Jeremy Paxman, BBC journalist and author, in his brilliant and fascinating study of ‘the English’ suggests it was the impact of the Reformation which was then diligently applied, as we have seen already, by the Puritans that led to this phenomena.
Replacing the visual with the written word
‘If this was the moment when the English cultural tradition cut itself off from the rest of Europe, you could not find a more striking signal of the new direction in which English creativity was to turn than the tearing down of altar screens and their replacement in many churches by bare boards listing the ten commandments.
Here, literally, was the replacement of the visual by the verbal…The English not only came to a new way of appreciating the Word, they came to an appreciation of words.
We cannot know whether there would ever have been an English Titian, Raphael of Michelangelo. But we are sure that the Reformation and its aftermath threw up William Shakespeare, Christopher Marlowe, John Donne, John Bunyan and John Milton.
The literary tradition that followed them has become the most sustained and distinguished in the western world…the English certainly became a people obsessed with words…
The contrast [between their relative lack of English enthusiasm for great classical composers like Handel and Elgar] with the English love of words could not be starker.

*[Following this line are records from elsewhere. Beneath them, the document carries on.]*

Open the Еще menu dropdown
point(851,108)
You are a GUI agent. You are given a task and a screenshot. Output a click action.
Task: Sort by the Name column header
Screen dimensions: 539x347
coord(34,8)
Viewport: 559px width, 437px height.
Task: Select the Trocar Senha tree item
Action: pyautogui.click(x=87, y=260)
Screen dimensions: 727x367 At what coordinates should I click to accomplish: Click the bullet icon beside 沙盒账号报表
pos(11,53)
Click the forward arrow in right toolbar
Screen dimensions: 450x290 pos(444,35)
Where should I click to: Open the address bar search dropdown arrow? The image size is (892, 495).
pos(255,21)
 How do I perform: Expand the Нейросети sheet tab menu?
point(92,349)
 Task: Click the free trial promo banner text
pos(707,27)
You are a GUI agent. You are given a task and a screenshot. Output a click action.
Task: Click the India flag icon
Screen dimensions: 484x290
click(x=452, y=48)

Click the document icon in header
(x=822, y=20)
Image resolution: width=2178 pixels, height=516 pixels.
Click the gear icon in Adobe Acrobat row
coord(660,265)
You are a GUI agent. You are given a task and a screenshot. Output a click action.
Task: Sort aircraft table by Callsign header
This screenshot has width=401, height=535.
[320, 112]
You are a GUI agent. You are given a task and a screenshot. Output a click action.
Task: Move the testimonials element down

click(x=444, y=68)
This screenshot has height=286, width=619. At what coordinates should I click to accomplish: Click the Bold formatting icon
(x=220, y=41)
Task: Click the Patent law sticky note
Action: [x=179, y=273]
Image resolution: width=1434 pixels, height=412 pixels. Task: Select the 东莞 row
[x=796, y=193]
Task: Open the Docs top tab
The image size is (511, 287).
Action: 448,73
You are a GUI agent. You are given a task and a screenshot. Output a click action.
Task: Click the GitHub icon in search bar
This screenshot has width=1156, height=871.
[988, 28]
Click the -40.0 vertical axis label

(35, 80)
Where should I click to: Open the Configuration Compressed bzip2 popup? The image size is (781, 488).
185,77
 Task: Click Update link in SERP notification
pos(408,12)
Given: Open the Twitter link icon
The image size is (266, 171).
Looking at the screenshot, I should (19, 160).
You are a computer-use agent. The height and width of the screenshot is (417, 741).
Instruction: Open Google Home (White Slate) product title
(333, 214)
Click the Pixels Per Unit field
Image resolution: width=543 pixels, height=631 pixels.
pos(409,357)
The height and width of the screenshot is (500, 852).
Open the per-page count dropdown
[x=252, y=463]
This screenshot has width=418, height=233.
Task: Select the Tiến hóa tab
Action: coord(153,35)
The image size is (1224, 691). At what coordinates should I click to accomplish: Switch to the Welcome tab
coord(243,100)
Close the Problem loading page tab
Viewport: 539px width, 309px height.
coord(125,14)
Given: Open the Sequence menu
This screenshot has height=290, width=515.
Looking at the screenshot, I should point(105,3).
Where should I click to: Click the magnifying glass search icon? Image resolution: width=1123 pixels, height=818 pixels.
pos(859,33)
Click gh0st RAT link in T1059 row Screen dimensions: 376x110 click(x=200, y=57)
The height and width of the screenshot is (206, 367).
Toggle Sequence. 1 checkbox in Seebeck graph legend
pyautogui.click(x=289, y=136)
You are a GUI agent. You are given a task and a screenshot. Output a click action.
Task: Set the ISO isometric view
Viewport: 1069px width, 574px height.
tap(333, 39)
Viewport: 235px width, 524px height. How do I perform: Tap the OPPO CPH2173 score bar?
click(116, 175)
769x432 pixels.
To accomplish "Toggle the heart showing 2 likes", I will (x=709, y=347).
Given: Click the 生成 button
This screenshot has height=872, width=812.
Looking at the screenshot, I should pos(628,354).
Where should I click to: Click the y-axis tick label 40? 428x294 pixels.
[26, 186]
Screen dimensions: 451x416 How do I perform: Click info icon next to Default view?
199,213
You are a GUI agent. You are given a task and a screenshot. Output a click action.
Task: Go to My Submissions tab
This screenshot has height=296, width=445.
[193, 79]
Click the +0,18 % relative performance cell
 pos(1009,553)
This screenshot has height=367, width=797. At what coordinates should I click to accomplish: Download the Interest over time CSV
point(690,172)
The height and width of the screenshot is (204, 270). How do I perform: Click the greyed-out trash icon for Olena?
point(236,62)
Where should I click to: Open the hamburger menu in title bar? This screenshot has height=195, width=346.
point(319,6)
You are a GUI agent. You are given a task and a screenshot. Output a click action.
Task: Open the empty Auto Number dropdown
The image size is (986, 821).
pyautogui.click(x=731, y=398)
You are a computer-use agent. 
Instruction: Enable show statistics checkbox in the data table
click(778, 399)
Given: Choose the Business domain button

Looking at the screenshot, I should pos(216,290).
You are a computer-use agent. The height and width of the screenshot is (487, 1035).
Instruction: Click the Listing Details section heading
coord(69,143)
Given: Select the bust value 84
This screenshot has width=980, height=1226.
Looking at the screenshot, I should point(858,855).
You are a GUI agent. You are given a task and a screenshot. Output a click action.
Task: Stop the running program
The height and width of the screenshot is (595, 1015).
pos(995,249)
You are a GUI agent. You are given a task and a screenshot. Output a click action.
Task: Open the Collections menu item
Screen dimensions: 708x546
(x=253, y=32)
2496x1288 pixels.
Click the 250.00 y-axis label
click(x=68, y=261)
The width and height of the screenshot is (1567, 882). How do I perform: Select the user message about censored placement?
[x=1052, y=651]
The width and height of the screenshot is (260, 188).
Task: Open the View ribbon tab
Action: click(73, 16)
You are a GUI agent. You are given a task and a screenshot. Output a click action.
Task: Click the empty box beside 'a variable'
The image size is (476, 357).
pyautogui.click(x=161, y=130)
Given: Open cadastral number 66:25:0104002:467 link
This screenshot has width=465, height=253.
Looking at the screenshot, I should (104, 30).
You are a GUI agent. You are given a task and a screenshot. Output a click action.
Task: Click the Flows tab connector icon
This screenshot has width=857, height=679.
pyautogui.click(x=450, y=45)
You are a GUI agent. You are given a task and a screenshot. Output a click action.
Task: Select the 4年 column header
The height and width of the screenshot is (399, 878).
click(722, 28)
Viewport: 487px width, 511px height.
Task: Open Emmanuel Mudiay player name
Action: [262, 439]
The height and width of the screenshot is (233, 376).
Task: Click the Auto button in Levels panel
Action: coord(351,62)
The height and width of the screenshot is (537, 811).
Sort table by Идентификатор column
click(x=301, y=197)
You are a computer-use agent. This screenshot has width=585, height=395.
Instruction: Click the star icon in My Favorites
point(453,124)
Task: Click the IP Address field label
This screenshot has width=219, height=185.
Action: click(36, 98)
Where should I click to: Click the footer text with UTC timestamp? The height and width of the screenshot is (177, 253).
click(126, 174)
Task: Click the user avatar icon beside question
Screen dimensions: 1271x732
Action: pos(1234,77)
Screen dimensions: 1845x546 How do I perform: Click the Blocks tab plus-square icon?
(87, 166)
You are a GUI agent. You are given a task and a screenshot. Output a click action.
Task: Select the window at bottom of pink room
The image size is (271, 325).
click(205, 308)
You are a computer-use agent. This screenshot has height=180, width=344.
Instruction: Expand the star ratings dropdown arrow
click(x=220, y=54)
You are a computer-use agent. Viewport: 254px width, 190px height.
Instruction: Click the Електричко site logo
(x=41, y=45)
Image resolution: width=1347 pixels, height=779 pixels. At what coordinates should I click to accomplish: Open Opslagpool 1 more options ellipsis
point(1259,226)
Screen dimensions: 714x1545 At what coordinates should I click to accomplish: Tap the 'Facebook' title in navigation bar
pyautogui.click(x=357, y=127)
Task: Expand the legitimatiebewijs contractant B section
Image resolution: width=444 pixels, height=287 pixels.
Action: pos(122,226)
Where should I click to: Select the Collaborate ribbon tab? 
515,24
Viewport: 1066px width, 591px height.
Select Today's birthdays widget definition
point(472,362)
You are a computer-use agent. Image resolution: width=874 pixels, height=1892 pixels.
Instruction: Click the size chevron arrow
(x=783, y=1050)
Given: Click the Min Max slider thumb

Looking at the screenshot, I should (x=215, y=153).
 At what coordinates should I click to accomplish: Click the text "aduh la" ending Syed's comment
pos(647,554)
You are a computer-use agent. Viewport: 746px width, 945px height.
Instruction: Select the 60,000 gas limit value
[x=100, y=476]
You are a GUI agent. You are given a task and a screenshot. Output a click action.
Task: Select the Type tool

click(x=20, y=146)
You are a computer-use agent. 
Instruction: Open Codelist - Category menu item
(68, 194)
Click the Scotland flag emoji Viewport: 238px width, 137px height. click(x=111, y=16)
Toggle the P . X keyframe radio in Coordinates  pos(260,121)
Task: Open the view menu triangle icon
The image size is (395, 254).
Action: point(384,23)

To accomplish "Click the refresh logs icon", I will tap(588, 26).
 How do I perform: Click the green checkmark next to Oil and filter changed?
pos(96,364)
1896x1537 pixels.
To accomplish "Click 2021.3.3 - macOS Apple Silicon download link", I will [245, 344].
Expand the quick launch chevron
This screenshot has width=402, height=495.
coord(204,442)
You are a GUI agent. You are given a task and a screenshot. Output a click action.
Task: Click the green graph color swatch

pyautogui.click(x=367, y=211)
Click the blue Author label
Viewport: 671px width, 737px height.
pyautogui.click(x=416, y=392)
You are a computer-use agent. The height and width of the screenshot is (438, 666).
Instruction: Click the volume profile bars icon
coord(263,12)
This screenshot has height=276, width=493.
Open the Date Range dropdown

It shows itself in the absurdly over-productive British publishing business, which turns our 100,000 new books a year – more than the entire American publishing industry.’ (Jeremy Paxman, ‘The English, A Portrait of a People’, Penguin, p.109, 110)
The Puritans in a very direct way influenced English culture around the preaching, teaching and reading of the gospel. And, at least in some measure, we have them to thank for the rich literary heritage England enjoys.
Almost any Dictionary of the English language will give you two definitions of the word Puritan.
The first should tell you that they were a group of English Christians in the late 16th and 17th Century who were convinced that the English Reformation was not effective enough and who wanted to bring about a true reformation, or restoration of the church along New Testament lines.
The second will say something like this (eg, the Oxford American Dictionary) ‘a person with censorious religious beliefs, especially about pleasure and sex’.
Censorious means ‘severely critical of others’ and is from the Latin ‘censor’, which meant, basically a judge (magistrate).
So that’s why there aren’t many Christians stepping forward and wanting to identify themselves as judgemental, severely critical, pleasure-denying ‘puritans’!
But, as with the generally undeserved negative feelings the word ‘Calvinist’ provokes, so we need to re-learn this word ‘puritan’, even though we know that ‘puritanical’ is probably past saving.
NB The Compact Oxford English Dictionary has ‘self-indulgence’ rather than ‘pleasure’, which is more accurate as the puritans were not against pleasure as such (deriving pleasure from the creation, pleasure in the presence of God etc) but they certainly were negative about self-indulgence.
English Puritanism is important in Christian history because of the wider influence the Puritans had on the church in many nations especially in relation to the massive revivals of the 18th century and the missionary outreach of the 19th century.
So we will take a brief look at these ‘restorationists’, these radical reformers, who wanted to purify the church of every unscriptural trapping and fancy and bring the word of God to the people of England.